----- Document segment -----
Canada's Internet Hate Law Will No Longer Be Enforced

dumpthemonarchy

House Member
Jan 18, 2005
4,235
14
38
Vancouver
www.cynicsunlimited.com
Now you can say and write what you think on many issues. The human rights tut-tutters who prevented open discussion on topics like immigration are now on the sidelines. Employees of the media never cared about high immigration levels because they don't compete with immigrants from Asia or Africa for jobs. They are lackeys of the capitalists who want higher immigration levels so they can get cheaper and cheaper labour.

Immigration levels of over 300,000 per year are way too high, I didn't vote for anyone to make Vancouver as Asian suburb. Yet it is. Plus the temporary permits for workers and "students" who sign up for ESL/EFL courses and quit right away and look for a job.

I think immigration levels should be set at 100,000 per year and student visas enforced. Not in school? Here's plane to get back home.


Canada's public sphere just got a lot more messy – and free - The Globe and Mail

Doug Saunders

Canada's public sphere just got a lot more messy – and free

Go ahead and yell something truly hateful this weekend. There's no longer anyone to stop you


At some point this weekend, you may want to pick up the phone and yell something truly hateful. Go ahead, as loud as you want. Maybe all your rage and contempt is directed at Jet-Skiers, but you could just as well be yelling something truly vile about a religion or an immigrant group or people with a certain skin colour or sexual orientation, because there's no longer anyone to stop you.


On Wednesday, an Ottawa official named Athanasios Hadjis quietly announced that section 13(1) of the Canadian Human Rights Act, popularly known as the hate-speech law, will no longer be enforced.
-----
**Problem to work on:**
Please extend the forum post about Canada's hate-speech law, starting right after its last sentence.
----- Data -----
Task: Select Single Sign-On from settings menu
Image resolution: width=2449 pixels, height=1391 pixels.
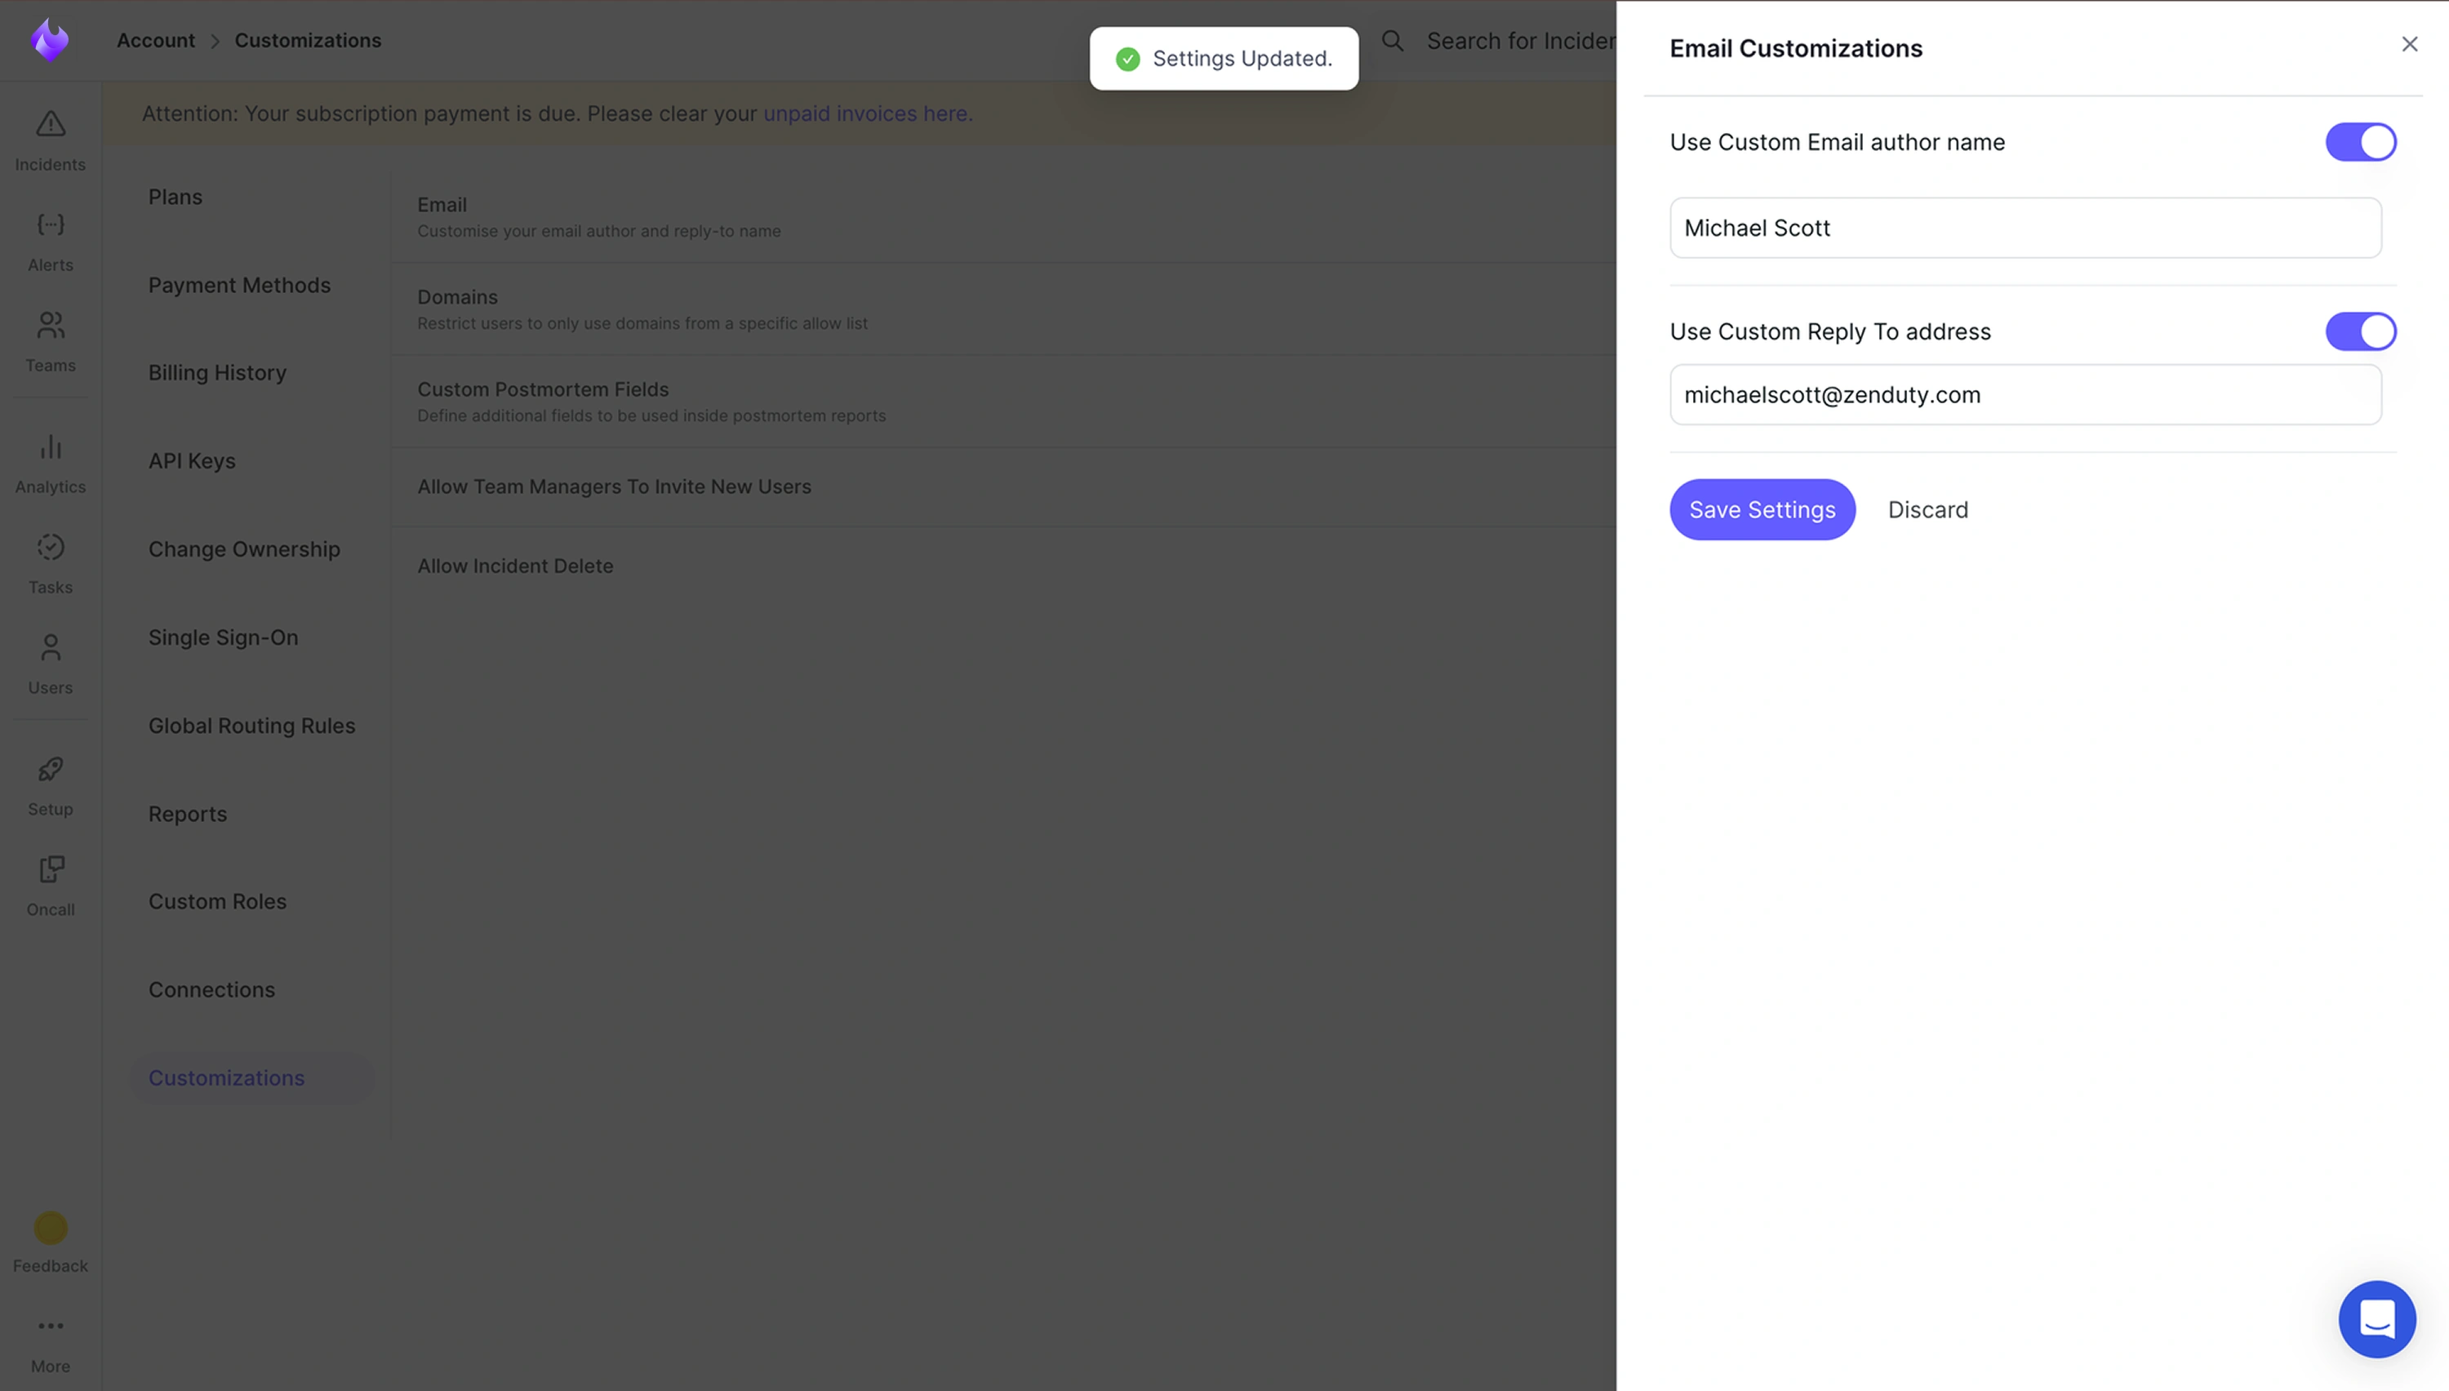Action: (x=223, y=637)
-----
**Expected answer:**
The law prohibits the transmission on telephone or Internet of “any matter that is likely to expose a person or persons to hatred or contempt” on the basis of “race, national or ethnic origin, colour, religion, age, sex, marital status, family status, disability and conviction for which a pardon has been granted.”


Mr. Hadjis is an adjudicator with the Canadian Human Rights Tribunal, which rules on discrimination cases. While he is not a judge, and therefore can't strike down a law, he is the main gatekeeper for the hate-speech law, and his decision was bold.


“I have concluded,” he said, that the law is unconstitutional under 2(b) of the Charter of Rights, which guarantees freedom of thought, opinion and expression. As a result, he declared that “I will simply refuse to apply these provisions” to the hate-speech case he was judging, and by extension to any future cases.


Suddenly, the place known as the public sphere looks very different. For the past three decades, Canada has tried to keep it clean and neutral by preventing the appearance of the sorts of words and images that are linked to discriminatory actions. Kathleen Mahoney, a University of Calgary law professor who advocates such laws, boasts that Canada has more laws limiting harmful speech than any other country.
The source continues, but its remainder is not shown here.